4 Jan
2012
4 Jan
'12
9:33 a.m.
On Wed, Jan 04, 2012 at 12:09:39AM -0600, list@airstreamcomm.net wrote:
Could you remark on GPFS services hosting mail storage over a WAN between two geographically separated data centers?
I haven't tried that, but know the theory quite well. There are 2 or 3 options:
1 - shared SAN between the data centers. Should work the same as
a single data center, but you'd want to use disk quorum or
a quorum node on a 3. site to avoid split brain.
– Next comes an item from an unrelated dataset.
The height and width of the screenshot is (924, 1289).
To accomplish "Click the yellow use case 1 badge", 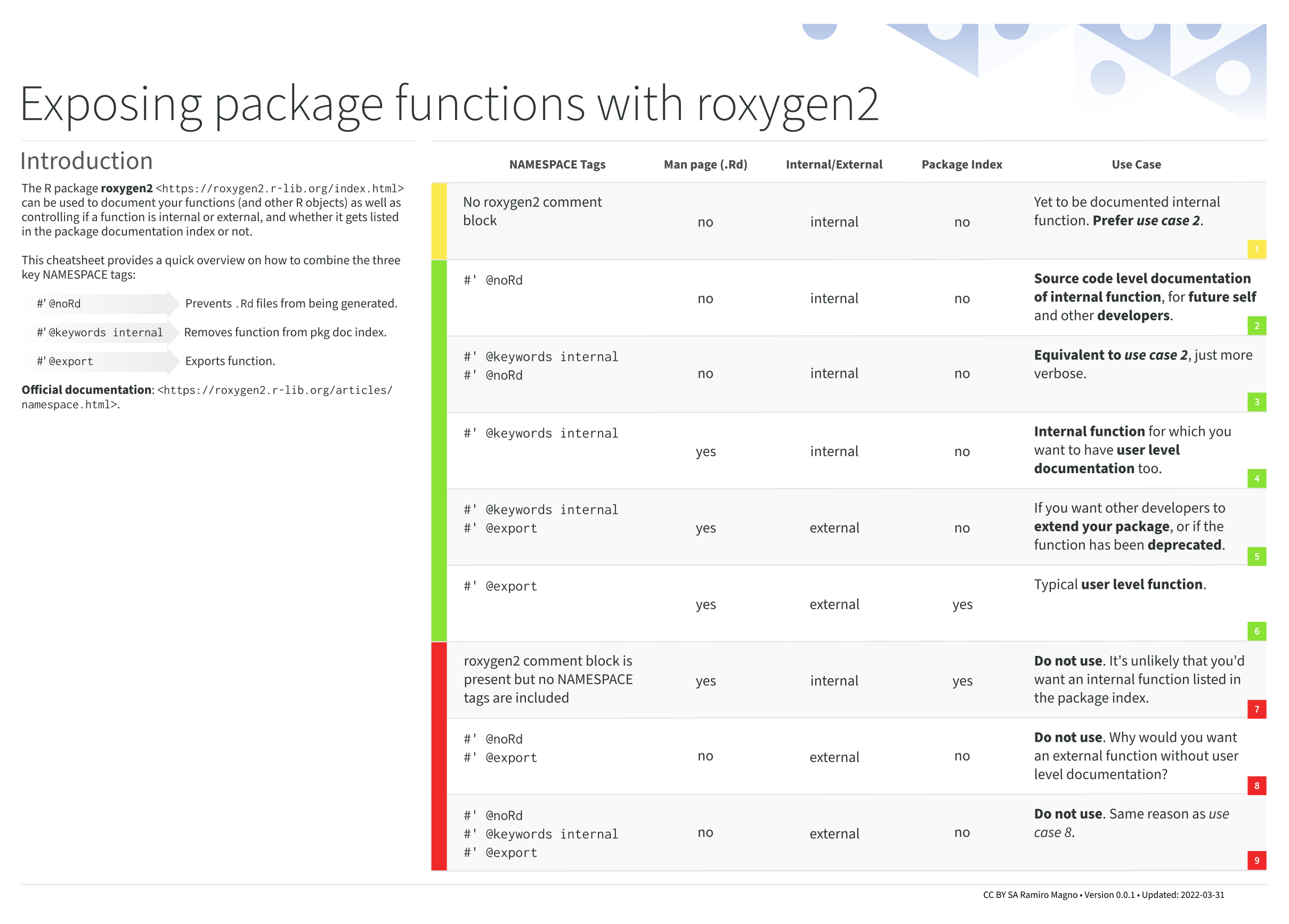I will pyautogui.click(x=1256, y=249).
2 - different SANs on the two sites. Disks on SAN1 would belong
to failure group 1 and disks on SAN2 would belong to failure
group 2. GPFS will write every block to disks in different
failure groups. Nodes on location 1 will use SAN1 directly,
and write to SAN2 via tcp/ip to nodes on location 2 (and vica
versa). It's configurable if you want to return success when
first block is written (asyncronous replication), or if you
need both replicas to be written. Ref: mmcrfs -K:
http://publib.boulder.ibm.com/infocenter/clresctr/vxrx/index.jsp?topic=%2Fcom.ibm.cluster.gpfs.v3r4.gpfs300.doc%2Fbl1adm_mmcrfs.html
With asyncronous replication it will try to allocate both
replicas, but if it fails you can re-establish the
replication level later using "mmrestripefs".
Reading will happen from a direct attached disk if possible,
and over tcp/ip if there are no local replica of the needed
block.
Again you'll need a quorum node on a 3. site to avoid split brain.
3 - GPFS multi-cluster. Separate GPFS clusters on the two
locations. Let them mount each others filesystems over IP,
and access disks over either SAN or IP network. Each cluster is
managed locally, if one site goes down the other site also
loses access to the fs.
I don't have any experience with this kind of config, but believe
it's quite popular to use to share fs between HPC-sites.